§ **YOUR OBJECTIVE**: Reproduce each of the following records verbatim, preserving every line without alteration.
◆ ◆ ◆ ◆
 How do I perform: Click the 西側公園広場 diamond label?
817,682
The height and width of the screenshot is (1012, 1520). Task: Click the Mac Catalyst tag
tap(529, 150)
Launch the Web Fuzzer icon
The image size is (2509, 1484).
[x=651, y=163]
◆ ◆ ◆ ◆
§ **RESULT OF THE EXERCISE**:
 How do I perform: Click the 西側公園広場 diamond label?
817,682
The height and width of the screenshot is (1012, 1520). Task: Click the Mac Catalyst tag
tap(529, 150)
Launch the Web Fuzzer icon
The image size is (2509, 1484).
[x=651, y=163]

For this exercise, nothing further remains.